Pourquoi aviez-vous réécrit nombre de vos romans ?
J’avais écrit beaucoup de mes livres à Miami où je vivais. L’odeur du café, Le charme des après midi sans fin. Le goût des jeunes filles a été, donc, réécrit dans l’optique d’une fresque autobiographique américaine mais je n’avais pas le temps, non celui de Proust, mais le temps à l’intérieur de soi, biologique. Il me fallait aller vite même mal car j’avais peur que le temps biologique ne me le permît pas. Je voulais raconter cette fresque depuis mon enfance et rendre hommage à tous ceux que j’aime : ma mère, mes tantes car j’en ai beaucoup – j’ai été élevé par neuf femmes dans une maison sans hommes –.
Votre roman « Je suis un écrivain japonais » est plein d’humour. Quelle en est la symbolique ?
C’est l’histoire d’un écrivain qui tente d’écrire un livre dont il n’a que le titre « Je suis un écrivain japonais ». Un consul japonais le cherche, étonné d’apprendre que c’est un écrivain noir vivant à Montréal qui veut écrire ce roman. La nouvelle fait du bruit. Au Japon, on est scandalisé au point où un écrivain japonais, un vrai celui-là, annonce un roman au titre « Je suis un écrivain malgache ». Un officier japonais déclare à la télévision qu’il est un soldat coréen. Cela crée une énorme confusion. Le consul essaie de manipuler l’écrivain, le narrateur du roman, pour essayer de conduire son roman dans la direction qu’il veut. Il lui envoie de la nourriture japonaise, lui dépêche une équipe de reporters de télévision pour réaliser un documentaire sur la question de savoir pour quelles raisons il écrit un livre « je suis un écrivain japonais ». C’est une façon pour moi de jeter un regard critique sur cette littérature indigène, nationaliste, car il ne faut pas oublier que le vrai projet de la littérature, c’est de sortir de son univers, de sa race, de sa classe. Cela ne veut pas dire qu’on doit effacer les paysages, que l’on ne doit plus faire de la littérature engagée. La littérature se donne la possibilité d’inventer un univers pour nous consoler de celui dans lequel nous vivons. D’échapper en quelque sorte à Duvalier. J’ai rencontré un peintre à Haïti et je lui ai dit : « Baptiste, pourquoi peins-tu des arbres fruitiers qui croulent sous les fruits succulents, magnifiques dans un paysage coloré alors qu’autour de toi, il n’y a que désolation.

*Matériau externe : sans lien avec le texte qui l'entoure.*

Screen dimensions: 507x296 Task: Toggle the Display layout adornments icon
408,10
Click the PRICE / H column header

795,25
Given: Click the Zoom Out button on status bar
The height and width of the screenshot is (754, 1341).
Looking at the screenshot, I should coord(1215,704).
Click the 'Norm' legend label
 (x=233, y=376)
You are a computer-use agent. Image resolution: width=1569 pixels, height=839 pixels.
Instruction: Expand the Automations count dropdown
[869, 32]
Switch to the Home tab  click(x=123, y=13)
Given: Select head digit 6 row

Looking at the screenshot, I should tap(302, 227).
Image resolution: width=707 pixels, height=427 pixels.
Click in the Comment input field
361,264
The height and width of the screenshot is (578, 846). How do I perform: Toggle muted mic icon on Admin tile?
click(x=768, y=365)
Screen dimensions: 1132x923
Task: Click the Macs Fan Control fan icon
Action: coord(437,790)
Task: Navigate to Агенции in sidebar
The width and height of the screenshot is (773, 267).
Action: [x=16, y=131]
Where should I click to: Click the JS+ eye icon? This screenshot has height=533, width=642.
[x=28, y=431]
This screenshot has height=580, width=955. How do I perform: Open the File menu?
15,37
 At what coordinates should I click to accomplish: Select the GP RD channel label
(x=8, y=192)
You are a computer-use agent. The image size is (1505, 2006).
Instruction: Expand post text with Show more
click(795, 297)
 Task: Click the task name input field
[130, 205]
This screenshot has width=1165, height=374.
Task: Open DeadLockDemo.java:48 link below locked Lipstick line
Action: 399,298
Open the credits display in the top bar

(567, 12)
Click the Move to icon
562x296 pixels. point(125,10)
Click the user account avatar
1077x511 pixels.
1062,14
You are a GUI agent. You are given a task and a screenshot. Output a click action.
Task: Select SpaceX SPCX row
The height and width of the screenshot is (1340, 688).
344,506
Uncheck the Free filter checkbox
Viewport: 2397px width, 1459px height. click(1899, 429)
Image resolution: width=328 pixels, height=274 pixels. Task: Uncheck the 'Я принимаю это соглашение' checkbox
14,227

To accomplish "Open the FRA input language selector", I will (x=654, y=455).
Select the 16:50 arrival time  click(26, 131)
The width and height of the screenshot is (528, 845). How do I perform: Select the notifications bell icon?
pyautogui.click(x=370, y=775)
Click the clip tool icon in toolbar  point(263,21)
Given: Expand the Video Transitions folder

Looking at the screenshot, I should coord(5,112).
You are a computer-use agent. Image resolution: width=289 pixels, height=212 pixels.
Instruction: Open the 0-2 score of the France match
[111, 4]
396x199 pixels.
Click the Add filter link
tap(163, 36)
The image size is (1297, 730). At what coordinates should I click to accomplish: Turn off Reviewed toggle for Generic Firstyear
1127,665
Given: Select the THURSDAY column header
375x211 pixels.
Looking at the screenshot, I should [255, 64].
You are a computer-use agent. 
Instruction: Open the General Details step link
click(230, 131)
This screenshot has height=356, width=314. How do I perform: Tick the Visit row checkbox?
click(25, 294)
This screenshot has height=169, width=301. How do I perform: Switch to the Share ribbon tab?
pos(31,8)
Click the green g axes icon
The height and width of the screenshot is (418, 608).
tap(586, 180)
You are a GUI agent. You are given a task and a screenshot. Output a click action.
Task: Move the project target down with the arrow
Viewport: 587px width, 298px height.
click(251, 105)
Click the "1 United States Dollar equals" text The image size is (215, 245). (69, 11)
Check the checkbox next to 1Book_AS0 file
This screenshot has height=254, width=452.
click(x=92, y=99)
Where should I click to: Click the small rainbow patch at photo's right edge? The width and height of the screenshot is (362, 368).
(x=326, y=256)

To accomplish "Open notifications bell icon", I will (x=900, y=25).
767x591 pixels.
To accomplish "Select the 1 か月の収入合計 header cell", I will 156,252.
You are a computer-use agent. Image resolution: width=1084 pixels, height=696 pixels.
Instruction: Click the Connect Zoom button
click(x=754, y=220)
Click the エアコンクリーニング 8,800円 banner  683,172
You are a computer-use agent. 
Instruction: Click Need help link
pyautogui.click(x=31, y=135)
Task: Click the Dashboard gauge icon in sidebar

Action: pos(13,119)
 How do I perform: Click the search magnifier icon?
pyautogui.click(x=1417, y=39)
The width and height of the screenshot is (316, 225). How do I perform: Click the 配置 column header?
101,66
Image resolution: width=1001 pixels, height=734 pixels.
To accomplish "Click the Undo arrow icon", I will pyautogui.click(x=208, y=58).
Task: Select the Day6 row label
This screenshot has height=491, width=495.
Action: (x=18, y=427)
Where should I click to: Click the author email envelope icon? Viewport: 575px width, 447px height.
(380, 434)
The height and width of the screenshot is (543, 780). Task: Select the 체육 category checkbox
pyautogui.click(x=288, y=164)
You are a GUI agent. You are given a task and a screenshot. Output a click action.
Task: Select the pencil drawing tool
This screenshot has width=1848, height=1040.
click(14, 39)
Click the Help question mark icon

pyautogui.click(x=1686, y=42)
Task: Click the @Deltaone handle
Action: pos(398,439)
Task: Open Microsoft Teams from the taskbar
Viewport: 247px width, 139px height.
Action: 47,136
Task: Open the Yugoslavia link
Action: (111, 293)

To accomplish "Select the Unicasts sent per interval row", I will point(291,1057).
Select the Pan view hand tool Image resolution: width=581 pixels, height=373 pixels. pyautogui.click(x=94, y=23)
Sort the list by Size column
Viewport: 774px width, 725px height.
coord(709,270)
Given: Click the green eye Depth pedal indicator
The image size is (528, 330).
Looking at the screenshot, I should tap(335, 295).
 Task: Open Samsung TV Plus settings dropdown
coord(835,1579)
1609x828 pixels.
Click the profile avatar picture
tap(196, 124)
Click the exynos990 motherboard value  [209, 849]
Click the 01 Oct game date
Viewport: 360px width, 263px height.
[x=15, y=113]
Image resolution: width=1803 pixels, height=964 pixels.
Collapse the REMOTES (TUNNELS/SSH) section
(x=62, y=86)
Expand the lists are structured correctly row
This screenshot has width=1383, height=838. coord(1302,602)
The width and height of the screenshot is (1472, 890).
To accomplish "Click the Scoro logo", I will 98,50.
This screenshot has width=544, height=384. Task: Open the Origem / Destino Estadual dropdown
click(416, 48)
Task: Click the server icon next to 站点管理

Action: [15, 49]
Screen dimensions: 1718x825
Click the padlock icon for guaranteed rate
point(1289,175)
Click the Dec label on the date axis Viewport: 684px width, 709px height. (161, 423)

Il m’a répondu : « Moi, je peins le pays rêvé, le pays réel, je le vis. Le pays réel, il suffit de le regarder par la fenêtre mais pour le pays rêvé, cela dépend de moi. Comme il n’y a pas d’arbres fruitiers qui croulent sous les fruits mûrs et succulents, eh bien, dans ma peinture, il y en a. Je peins pour me consoler. » La littérature est aussi une consolation de soi.